>> START
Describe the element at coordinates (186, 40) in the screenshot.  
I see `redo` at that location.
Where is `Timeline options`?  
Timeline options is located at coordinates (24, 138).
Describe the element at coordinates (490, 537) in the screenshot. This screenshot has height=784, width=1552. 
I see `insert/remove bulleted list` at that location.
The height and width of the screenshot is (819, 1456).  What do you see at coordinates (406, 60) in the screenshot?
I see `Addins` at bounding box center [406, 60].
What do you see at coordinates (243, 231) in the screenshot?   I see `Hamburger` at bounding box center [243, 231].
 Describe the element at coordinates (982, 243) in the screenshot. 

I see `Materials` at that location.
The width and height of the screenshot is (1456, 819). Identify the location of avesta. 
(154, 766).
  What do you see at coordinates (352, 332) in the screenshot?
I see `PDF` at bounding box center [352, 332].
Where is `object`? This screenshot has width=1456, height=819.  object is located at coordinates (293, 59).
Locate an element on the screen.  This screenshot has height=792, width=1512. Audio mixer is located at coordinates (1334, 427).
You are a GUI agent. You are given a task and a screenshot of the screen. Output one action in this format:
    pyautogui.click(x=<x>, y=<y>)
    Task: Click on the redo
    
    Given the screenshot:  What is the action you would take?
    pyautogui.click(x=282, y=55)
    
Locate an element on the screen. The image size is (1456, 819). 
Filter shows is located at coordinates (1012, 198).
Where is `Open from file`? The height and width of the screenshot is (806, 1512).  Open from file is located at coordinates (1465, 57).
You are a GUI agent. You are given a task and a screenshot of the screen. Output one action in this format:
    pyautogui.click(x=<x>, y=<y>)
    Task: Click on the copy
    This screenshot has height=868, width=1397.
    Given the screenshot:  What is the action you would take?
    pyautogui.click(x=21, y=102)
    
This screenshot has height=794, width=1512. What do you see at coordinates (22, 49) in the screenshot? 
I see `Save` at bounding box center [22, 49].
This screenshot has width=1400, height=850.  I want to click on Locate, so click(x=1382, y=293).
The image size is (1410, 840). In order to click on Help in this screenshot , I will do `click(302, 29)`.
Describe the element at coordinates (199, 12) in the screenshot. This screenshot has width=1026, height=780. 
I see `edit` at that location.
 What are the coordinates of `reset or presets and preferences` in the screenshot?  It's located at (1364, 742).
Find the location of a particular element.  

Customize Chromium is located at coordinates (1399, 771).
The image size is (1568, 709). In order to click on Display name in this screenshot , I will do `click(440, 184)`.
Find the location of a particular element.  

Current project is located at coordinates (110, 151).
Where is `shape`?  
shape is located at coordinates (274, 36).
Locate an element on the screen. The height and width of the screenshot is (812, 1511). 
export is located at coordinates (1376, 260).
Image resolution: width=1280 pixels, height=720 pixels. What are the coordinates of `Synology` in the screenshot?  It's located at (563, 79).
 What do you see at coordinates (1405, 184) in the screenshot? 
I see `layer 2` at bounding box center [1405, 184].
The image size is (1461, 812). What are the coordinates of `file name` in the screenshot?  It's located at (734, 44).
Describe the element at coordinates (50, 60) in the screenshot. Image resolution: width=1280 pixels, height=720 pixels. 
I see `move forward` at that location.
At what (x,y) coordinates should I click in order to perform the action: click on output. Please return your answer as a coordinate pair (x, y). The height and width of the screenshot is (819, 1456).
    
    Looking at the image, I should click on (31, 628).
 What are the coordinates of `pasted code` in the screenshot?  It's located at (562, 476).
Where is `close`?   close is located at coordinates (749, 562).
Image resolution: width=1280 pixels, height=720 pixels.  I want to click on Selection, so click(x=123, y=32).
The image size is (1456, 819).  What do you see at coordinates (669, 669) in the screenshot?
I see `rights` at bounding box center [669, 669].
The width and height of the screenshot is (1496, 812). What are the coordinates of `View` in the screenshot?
>> END
■ What the task asks: Repeat the lines of the records word for word, starting at the line containing "This screenshot has width=1400, height=850." and ending at the line containing "export is located at coordinates (1376, 260).", and include both of those lines.

■ Written response:
This screenshot has width=1400, height=850.  I want to click on Locate, so click(x=1382, y=293).
The image size is (1410, 840). In order to click on Help in this screenshot , I will do `click(302, 29)`.
Describe the element at coordinates (199, 12) in the screenshot. This screenshot has width=1026, height=780. 
I see `edit` at that location.
 What are the coordinates of `reset or presets and preferences` in the screenshot?  It's located at (1364, 742).
Find the location of a particular element.  

Customize Chromium is located at coordinates (1399, 771).
The image size is (1568, 709). In order to click on Display name in this screenshot , I will do `click(440, 184)`.
Find the location of a particular element.  

Current project is located at coordinates (110, 151).
Where is `shape`?  
shape is located at coordinates (274, 36).
Locate an element on the screen. The height and width of the screenshot is (812, 1511). 
export is located at coordinates (1376, 260).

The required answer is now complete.